That being said, the shifter lever is very close to the kick stand, so wearing boots, its a challenge to get my toe under the lever to shift. I kinda have to wigle my toe in to push the kick stand down slightly. I'll have to brainstorm on how to fix that. Also the linkage rod flexes some when shifting which can add to the hastle.

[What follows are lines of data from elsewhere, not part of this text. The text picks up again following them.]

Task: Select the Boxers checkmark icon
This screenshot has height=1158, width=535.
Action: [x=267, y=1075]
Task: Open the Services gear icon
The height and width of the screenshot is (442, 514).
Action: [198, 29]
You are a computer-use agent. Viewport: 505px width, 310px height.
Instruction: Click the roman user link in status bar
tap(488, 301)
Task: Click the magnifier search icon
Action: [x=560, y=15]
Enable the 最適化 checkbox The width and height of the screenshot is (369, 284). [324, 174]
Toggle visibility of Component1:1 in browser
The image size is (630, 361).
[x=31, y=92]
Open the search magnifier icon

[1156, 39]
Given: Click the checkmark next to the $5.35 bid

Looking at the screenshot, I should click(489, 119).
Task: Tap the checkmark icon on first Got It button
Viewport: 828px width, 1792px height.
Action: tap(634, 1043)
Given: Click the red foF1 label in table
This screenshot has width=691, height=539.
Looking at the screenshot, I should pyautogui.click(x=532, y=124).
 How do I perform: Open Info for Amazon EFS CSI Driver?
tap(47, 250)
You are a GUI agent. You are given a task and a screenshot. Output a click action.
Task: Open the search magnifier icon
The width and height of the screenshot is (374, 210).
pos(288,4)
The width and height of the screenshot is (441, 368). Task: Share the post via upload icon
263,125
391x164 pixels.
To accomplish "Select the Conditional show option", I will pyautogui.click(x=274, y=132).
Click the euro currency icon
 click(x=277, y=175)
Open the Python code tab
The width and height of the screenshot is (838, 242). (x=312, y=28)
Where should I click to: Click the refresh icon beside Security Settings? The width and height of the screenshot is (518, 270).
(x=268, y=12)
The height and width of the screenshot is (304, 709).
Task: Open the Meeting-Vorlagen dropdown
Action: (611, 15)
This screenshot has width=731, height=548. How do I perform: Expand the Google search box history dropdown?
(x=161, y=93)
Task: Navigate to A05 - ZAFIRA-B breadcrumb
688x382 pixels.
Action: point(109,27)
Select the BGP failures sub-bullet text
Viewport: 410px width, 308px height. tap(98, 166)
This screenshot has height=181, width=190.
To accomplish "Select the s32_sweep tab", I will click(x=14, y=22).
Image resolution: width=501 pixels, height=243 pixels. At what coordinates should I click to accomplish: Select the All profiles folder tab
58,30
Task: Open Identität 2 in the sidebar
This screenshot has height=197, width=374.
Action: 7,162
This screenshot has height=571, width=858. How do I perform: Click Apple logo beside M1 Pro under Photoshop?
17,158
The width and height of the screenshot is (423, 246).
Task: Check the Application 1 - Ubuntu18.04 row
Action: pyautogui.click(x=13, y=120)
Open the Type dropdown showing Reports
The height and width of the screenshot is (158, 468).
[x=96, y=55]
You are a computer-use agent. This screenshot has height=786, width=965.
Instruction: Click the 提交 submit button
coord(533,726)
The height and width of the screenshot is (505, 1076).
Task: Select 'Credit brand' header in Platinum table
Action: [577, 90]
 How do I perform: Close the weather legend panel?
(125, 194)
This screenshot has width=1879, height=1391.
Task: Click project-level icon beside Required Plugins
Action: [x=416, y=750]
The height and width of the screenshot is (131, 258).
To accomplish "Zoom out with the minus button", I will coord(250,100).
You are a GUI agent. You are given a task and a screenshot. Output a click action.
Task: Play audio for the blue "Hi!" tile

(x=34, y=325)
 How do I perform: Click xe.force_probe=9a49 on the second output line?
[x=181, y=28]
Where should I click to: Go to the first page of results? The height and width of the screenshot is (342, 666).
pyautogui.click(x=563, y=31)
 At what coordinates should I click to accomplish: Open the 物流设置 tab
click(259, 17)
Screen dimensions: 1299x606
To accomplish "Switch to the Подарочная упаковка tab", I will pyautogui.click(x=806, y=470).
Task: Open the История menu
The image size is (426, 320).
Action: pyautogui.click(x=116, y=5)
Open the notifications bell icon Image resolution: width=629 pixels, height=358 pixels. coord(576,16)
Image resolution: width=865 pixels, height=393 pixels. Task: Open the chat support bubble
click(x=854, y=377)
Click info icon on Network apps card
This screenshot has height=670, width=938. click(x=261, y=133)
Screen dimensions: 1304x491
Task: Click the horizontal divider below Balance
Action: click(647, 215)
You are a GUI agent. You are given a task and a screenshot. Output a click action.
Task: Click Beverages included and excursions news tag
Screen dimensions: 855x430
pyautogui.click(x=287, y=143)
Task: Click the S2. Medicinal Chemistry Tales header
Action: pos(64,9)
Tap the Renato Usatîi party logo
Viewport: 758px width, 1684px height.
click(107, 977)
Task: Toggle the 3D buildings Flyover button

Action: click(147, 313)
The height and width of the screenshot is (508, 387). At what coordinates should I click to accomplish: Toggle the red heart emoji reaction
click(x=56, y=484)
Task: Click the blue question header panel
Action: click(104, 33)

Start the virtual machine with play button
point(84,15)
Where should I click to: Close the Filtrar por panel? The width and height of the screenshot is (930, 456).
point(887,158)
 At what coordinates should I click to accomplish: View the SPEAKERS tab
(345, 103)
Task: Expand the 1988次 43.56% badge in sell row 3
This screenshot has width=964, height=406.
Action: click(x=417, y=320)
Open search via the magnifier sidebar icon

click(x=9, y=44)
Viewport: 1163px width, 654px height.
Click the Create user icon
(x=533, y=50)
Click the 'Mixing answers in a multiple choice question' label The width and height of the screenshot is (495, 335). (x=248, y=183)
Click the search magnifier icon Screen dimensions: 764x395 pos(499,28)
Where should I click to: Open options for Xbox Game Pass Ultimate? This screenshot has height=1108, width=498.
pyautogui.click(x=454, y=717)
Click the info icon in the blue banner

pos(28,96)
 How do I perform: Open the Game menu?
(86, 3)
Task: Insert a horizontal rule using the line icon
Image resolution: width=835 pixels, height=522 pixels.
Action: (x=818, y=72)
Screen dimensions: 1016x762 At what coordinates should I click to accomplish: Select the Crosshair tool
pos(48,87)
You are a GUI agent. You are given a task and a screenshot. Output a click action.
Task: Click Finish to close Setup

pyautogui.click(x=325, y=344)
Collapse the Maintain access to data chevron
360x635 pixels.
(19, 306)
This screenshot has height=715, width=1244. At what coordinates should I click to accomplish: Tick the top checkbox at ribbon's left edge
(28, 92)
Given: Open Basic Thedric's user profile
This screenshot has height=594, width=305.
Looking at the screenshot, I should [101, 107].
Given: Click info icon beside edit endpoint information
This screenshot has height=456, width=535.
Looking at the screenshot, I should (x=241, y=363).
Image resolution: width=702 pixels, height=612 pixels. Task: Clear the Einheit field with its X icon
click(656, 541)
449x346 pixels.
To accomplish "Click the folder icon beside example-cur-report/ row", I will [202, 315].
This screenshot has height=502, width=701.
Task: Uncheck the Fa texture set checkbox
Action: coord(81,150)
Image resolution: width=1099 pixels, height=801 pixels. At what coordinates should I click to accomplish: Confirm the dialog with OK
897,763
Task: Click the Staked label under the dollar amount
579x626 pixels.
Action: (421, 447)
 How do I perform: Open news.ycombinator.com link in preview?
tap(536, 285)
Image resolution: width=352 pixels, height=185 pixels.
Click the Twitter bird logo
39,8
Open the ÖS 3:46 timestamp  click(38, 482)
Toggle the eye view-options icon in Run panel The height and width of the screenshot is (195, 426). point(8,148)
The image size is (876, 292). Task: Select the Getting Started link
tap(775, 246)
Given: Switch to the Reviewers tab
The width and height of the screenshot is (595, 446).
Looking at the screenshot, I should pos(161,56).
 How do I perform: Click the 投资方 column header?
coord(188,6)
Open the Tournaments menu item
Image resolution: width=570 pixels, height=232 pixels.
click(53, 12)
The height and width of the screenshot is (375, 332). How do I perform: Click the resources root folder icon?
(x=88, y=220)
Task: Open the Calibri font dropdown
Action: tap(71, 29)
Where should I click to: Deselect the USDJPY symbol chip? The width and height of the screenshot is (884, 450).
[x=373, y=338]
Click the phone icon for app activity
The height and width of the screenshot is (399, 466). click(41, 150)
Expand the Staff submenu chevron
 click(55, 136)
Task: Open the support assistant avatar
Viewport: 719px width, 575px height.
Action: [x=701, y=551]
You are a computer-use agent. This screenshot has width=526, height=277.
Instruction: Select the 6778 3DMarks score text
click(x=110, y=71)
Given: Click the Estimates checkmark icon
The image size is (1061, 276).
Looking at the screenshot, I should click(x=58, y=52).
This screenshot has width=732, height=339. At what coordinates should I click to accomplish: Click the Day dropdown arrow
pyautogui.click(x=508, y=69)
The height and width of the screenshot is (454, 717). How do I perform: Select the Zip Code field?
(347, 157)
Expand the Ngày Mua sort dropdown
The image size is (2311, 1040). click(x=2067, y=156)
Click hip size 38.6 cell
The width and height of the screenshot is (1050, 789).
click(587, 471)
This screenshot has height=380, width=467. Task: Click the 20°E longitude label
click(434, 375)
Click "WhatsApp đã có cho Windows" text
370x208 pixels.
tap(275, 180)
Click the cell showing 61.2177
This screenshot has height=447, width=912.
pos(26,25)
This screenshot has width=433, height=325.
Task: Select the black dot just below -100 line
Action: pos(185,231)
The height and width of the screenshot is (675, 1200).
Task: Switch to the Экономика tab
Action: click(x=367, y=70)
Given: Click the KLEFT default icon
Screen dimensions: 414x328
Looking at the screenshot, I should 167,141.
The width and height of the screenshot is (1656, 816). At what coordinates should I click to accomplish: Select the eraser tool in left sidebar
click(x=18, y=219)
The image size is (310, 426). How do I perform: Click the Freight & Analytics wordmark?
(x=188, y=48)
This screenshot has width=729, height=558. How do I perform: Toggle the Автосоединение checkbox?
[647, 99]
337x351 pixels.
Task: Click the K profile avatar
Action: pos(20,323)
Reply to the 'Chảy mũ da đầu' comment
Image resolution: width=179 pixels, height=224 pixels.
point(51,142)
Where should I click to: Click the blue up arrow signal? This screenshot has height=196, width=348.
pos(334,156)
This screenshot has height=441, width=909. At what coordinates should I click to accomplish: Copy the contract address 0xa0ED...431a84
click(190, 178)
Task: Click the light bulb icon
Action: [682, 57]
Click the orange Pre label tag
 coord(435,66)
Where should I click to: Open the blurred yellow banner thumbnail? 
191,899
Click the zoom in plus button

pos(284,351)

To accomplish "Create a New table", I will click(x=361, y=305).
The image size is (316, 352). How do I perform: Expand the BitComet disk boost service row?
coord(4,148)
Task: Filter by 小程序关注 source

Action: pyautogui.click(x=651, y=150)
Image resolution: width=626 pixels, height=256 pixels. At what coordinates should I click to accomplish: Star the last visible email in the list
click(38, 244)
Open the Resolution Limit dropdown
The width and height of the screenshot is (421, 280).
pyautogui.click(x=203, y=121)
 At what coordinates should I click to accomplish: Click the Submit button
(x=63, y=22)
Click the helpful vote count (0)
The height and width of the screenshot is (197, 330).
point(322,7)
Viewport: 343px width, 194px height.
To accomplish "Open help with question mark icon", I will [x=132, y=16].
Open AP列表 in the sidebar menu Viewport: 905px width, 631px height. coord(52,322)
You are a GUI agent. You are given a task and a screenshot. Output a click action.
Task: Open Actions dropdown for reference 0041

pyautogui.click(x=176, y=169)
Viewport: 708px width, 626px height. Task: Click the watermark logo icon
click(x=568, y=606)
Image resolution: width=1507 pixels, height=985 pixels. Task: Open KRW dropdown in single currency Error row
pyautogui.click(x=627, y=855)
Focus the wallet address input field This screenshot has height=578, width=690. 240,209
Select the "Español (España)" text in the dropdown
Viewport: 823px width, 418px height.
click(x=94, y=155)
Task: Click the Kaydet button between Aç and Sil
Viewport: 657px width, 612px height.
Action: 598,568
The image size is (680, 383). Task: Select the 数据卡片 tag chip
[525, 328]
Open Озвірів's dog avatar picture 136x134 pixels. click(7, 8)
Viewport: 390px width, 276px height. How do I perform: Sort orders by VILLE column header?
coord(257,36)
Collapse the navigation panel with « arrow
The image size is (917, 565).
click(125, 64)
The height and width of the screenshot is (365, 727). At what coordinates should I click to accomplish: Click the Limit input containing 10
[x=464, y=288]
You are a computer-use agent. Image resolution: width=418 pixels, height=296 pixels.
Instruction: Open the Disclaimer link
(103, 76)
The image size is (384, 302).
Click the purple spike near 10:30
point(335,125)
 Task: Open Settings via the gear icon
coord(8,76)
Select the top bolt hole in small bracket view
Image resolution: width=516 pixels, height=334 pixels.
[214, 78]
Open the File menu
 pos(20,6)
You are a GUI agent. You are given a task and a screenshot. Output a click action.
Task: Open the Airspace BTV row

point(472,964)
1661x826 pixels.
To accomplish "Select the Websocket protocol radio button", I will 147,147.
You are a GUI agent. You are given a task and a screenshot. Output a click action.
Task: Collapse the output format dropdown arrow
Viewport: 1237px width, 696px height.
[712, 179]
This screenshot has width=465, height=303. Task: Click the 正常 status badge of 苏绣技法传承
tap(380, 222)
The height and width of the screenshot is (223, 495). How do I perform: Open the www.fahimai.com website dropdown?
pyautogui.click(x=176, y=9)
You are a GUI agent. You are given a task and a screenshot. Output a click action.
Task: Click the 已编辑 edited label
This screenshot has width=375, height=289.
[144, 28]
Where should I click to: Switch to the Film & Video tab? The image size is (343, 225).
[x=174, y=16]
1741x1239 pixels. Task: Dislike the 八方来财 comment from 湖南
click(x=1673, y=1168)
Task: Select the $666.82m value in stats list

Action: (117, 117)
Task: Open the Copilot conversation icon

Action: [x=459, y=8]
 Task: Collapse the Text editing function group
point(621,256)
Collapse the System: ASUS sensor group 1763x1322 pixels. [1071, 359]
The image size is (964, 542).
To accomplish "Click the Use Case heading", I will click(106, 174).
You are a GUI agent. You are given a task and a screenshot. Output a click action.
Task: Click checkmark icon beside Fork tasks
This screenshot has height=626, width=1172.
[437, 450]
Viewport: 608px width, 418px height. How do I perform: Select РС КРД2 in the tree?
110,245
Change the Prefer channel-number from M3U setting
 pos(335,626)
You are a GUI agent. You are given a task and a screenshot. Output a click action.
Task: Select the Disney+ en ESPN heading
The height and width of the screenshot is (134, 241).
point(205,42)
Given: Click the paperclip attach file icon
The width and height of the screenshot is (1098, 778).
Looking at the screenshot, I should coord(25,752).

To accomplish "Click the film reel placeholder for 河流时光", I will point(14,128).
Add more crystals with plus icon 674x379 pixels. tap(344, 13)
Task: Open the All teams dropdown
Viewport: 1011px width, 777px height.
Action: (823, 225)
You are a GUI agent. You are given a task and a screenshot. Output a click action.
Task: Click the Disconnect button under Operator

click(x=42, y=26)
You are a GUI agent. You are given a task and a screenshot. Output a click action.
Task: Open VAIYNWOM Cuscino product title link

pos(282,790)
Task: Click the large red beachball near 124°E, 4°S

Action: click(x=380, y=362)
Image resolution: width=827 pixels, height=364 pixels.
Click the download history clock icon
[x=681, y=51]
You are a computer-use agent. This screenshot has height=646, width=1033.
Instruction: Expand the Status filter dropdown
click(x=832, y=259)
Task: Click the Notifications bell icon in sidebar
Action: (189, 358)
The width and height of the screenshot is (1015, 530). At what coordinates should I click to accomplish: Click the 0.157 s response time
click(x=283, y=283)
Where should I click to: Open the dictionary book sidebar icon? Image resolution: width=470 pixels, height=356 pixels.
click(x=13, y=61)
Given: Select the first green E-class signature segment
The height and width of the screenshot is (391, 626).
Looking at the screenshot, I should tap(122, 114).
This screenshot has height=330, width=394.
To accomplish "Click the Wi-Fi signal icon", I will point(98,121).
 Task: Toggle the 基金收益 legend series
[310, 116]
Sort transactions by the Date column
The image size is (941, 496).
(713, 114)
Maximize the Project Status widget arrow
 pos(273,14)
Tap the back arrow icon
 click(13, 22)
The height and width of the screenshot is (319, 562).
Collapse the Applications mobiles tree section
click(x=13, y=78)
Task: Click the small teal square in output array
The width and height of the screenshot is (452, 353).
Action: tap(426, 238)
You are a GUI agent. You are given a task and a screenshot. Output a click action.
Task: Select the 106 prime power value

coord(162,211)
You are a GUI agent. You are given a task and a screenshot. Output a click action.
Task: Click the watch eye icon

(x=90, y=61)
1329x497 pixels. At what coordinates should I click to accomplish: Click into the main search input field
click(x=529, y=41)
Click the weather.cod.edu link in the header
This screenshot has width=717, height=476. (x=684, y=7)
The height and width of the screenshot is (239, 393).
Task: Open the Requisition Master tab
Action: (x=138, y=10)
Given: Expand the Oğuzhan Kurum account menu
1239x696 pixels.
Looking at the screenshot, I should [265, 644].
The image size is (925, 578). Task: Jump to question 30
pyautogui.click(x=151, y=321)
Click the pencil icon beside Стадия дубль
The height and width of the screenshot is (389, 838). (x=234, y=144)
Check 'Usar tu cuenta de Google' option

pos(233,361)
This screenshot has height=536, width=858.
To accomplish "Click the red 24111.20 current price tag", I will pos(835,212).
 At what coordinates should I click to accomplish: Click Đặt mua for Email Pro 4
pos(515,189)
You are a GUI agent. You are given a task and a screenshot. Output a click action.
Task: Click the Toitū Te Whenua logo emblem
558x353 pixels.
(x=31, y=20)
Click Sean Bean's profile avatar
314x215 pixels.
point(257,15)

Made it down to work and the brakes are working great. The front end suspension is a little stiff, but I think some fine tuning with the dampening and preload will work that out. If nothing else, I'll drop down to 5W fork oil. Running 7.5 atm.


As it stands right now:

temporary_zps824891d8.jpg


And one with my dumb ass on it to show the riding possition:

temporary_zps14ed8c70.jpg


Seat give me the right height to the pegs, but I'm thinking I'd like to extend the driver scoop of the seat back some and shorten the passenger lump so I can move further back on the seat.



Nic
 
Looking real good........the bike that is.......LOL

I love the rims on the bike, I so wish to do that with mine...one day, and the front forks as well......

The only other thing I would do, is some clipons, and the bike would look amazing....

.
 
I'm still debating the clip ons. I plan on some distance runs this spring so I was thinking comfort right now.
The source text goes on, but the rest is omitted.